その全身を包むのは漆黒の警察服。全体的な意匠こそ小吉郎のものと良く似ていながらも、その生地は数段は上質のものであり、各所に金糸での刺繍が施されている。

だが、それらよりも圧倒的に目を引くのは、その腰に下げた黒塗りの鞘だ。言うまでも無く、鞘の中に収められているのは真剣である。


 警視庁抜刀隊。

帝国陸軍抜刀隊と並び、この新政府統治下の帝都内においては唯一と言って良い、合法的に”人斬り”を専門とし得意とする者達だ。 

その漆黒の制服に身を包んだ警視庁抜刀隊の男は、驚きに固まっている継守と小吉郎のすぐ傍まで来て足を止めた。

そして小さく息を吐くと、世間話をするような軽い口調で話し始める。


「小吉郎君、君には監視だけをお願いしていた筈です。勝手な事をされては困りますよ」

「すみません、周防さん。俺は・・・」

「ああ、いいですよ。別に謝る必要は有りません。ただし、しっかり後で埋め合わせ分の働きはして貰いますがね」


 小吉郎が恐縮しながら話す相手の名前を聞き、その聞き覚えのある名前について継守は必死に思い出す。

周防。確か、昨日に凛の話に出て来た名前だ。

今回の衣川署襲撃事件にあたって出向してきた本庁の人間で、事件の捜査権を所轄から奪い取って一手に握っている男だった筈である。

 その男の視線が、小吉郎から継守へと移る。

だが、その視線は大通りの真ん中で揉め事を起こしている犯罪者に向ける警官のものでは無い。
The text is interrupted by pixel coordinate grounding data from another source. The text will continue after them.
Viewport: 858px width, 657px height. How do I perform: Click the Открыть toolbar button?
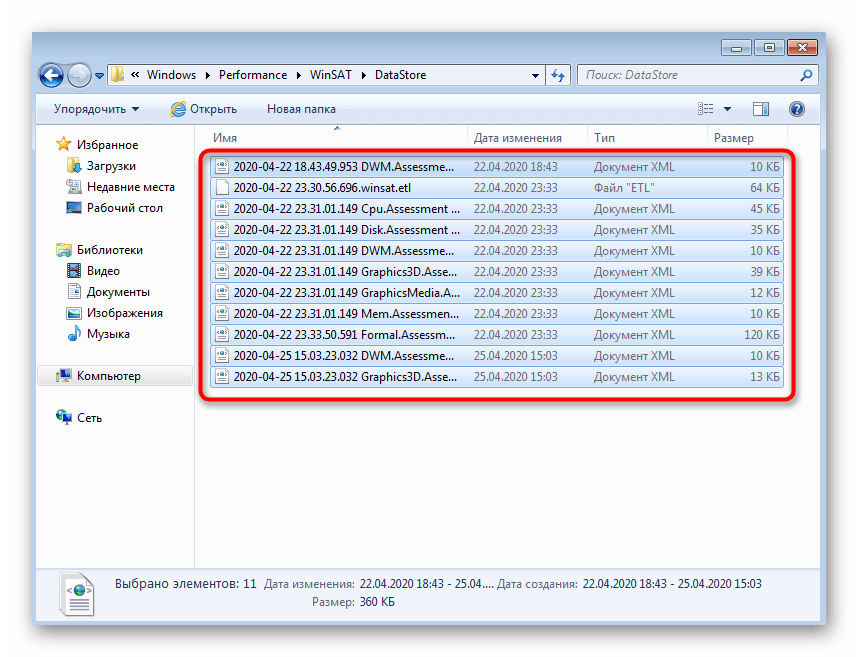(x=204, y=109)
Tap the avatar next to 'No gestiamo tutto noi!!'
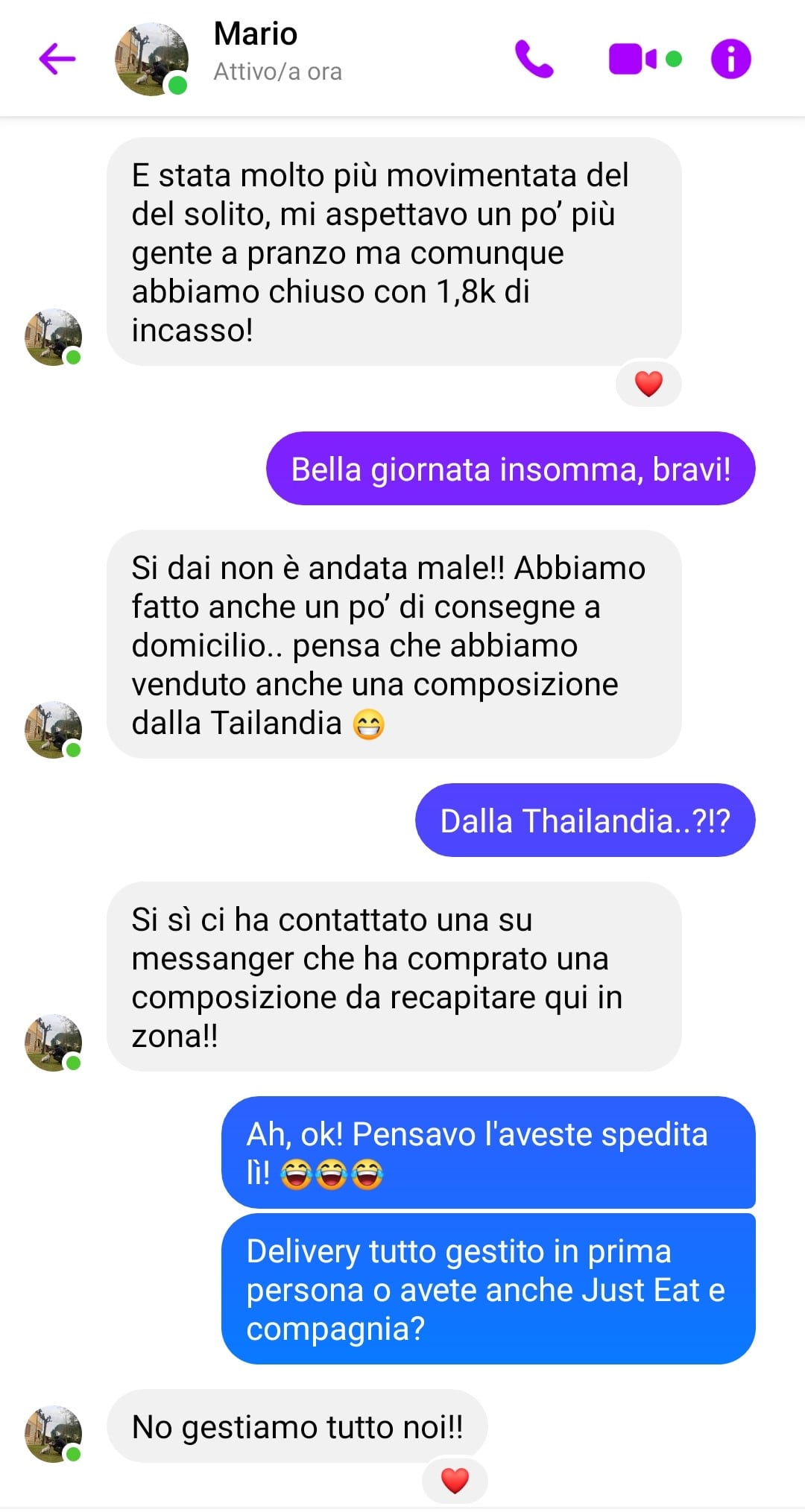This screenshot has height=1512, width=805. 53,1434
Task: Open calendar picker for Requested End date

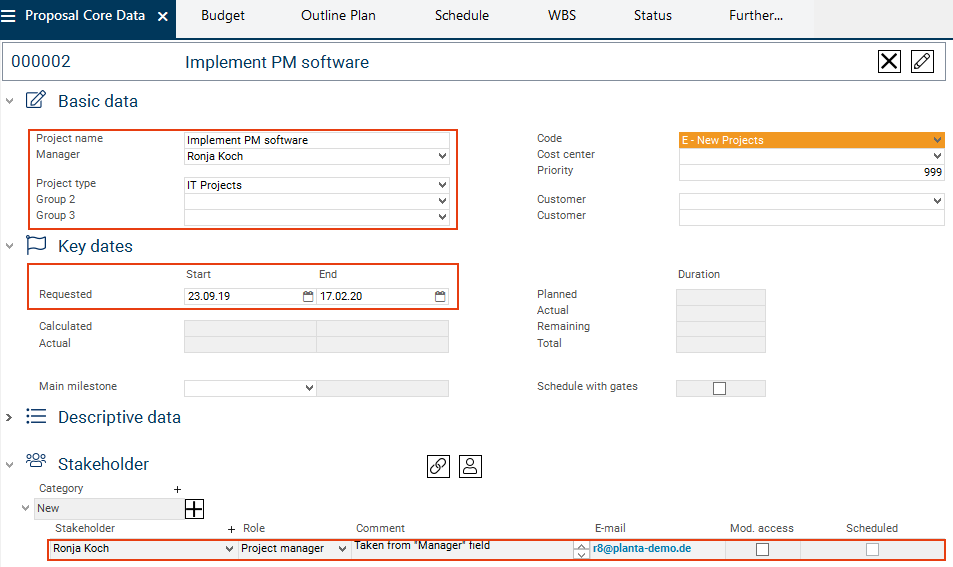Action: click(x=440, y=296)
軍服じみた制服などを着ているよりは、平服で役場の窓口にでも座っていた方が似合いそうだと思える、温和で人当たりの良いものだ。

その男は、丁寧で愛想の良い口調で話しかけてきた。


「すみません、自己紹介が申し遅れましたね。初めまして、私は周防。周防忠輔と名乗る者です」

「初めまして、俺は・・」

「知っています、稲郷継守君ですよね。この帝都西地区で妖怪退治屋の看板を掲げている店で、用心棒をしているのだとか。

 そして、猛州剣術の達人だという噂も聞いています」

「・・・」


 やはり、間違い無い。この周防という男こそが、小吉郎に継守の名前を教えた男だ。

そして衣川署襲撃事件についての多く誰よりも知り、事件について嗅ぎ回っている継守と凛の事も把握しているであろう人物なのだ。
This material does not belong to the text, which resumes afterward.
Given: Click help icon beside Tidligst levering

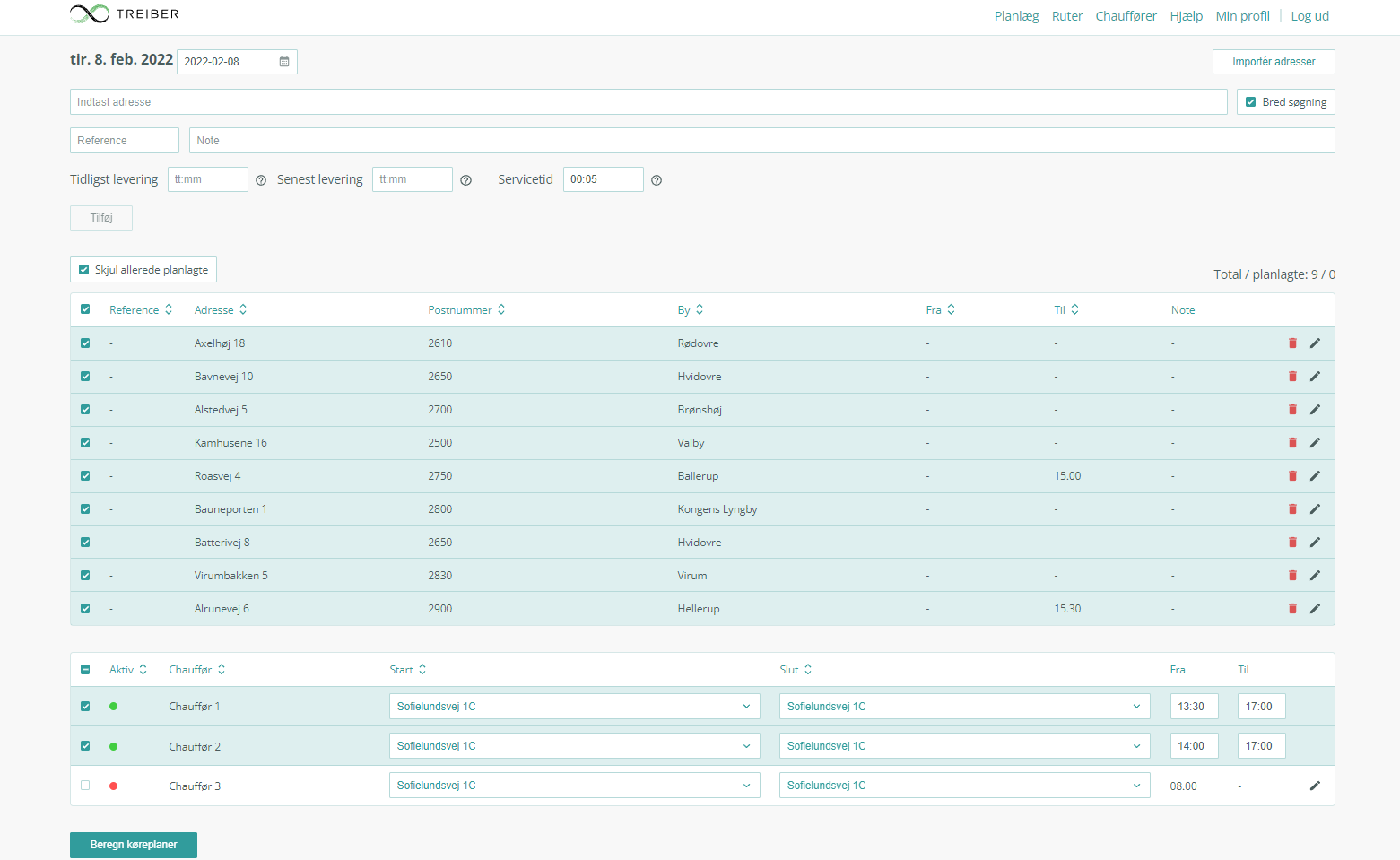Looking at the screenshot, I should pos(261,180).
 継守からの警戒の視線に気付いたのだろか。周防という名の男は、慌てた様に手を振りながら、なだめる様な口調で話しかけて来る。


「ああ、これは失礼。余計な事を言って、妙な疑いや不安を煽るような事をしたのは謝ります」

「・・いえ」

「でも本当に、私なんかと話すのに緊張なんかしなくても良いのですよ。

 こんな物々しい服装こそしていますが、本当に私なんか大したことなど無いのですから。

 ただ、ちょっと警察の中では他の方々より調べ物が上手いという、それだけの小役人ですし」


 帯刀して漆黒の制服に身を包んだ男は、柔らかな物腰で、にこやかな笑みを浮かべながら話す。
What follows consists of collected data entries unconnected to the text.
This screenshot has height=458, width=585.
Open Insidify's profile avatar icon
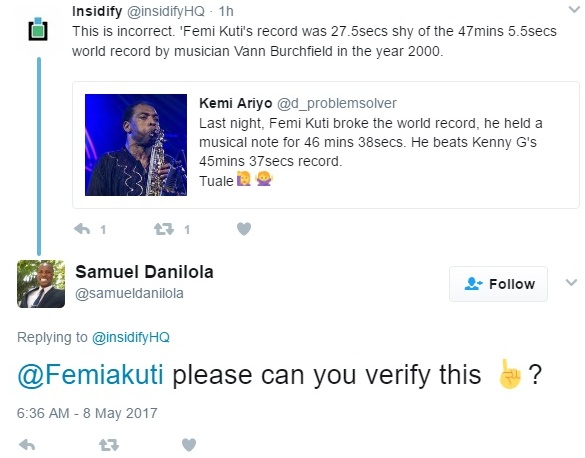coord(38,29)
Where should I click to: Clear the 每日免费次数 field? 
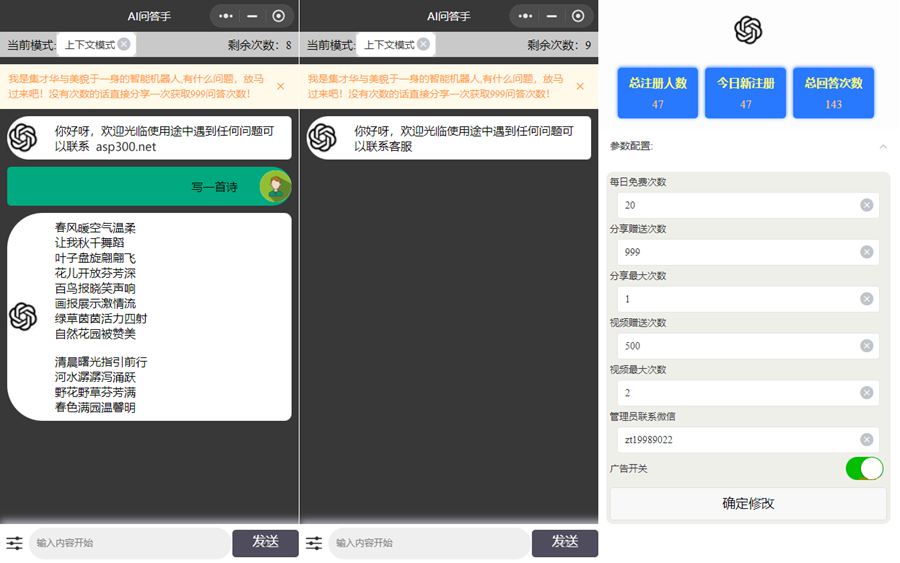(866, 205)
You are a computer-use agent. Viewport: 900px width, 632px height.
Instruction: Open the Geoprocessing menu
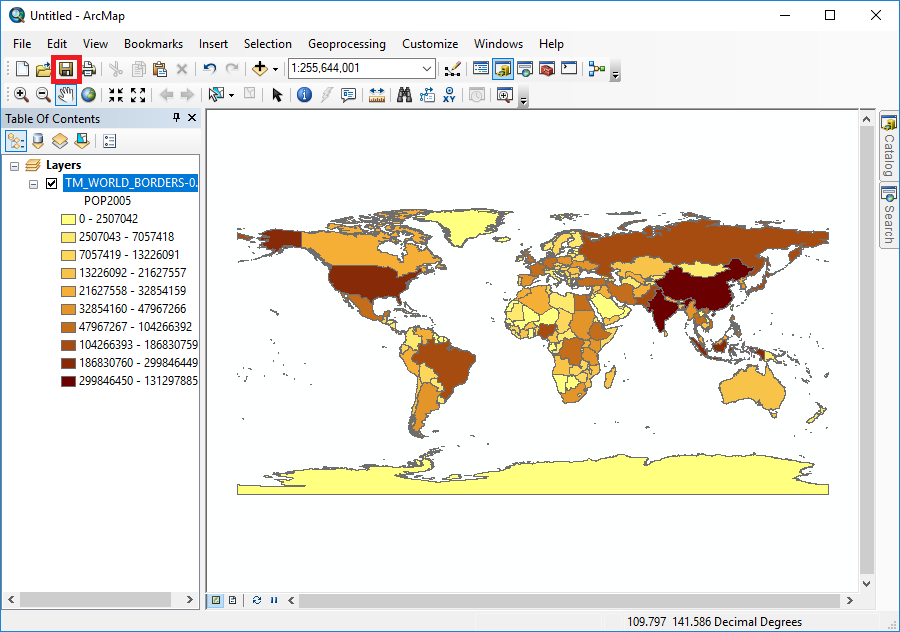click(346, 43)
「そうだ。ちょうどお昼時だし、これから稲郷君も御一緒に昼食などいかがでしょう。

小吉郎君の事も有りますし、お詫びも込めて私に奢らせて下さい。

事態がこうなったからには、いっそ稲郷君達と私共は腹を割って話し合い、情報交換などもして協力した方が良いと思いますし。

うん。それが良い。是非、そうしましょう」


 楽しそうな口調で話す男を見ながら、継守は相手の申し出について考える。

とりあえず、断る理由は無いだろう。こちらも相手側の情報を探りたいと思っていた所なので、その機会を相手から申し出てくれるのは都合の良い話だ。

むしろ、これを断って無暗な逃走などをした方が、余計な疑惑や軋轢を呼び込むだろう。

 それに、これについては罠である可能性は低いと考えられる。

もし継守に危害を加えるつもりならば、最初から警官への侮辱なり暴行の現行犯として捕らえてしまった方が話は早い筈なのだし。

 継守は改めて、周防の愛想の良い笑みの浮ぶ顔を見ながら答える。


「了解しました。是非とも御馳走になりましょう。ただ・・・」

「解っています。これから行く場所で待ち合わせる、凛お嬢さんも御一緒したいと言うのでしょう?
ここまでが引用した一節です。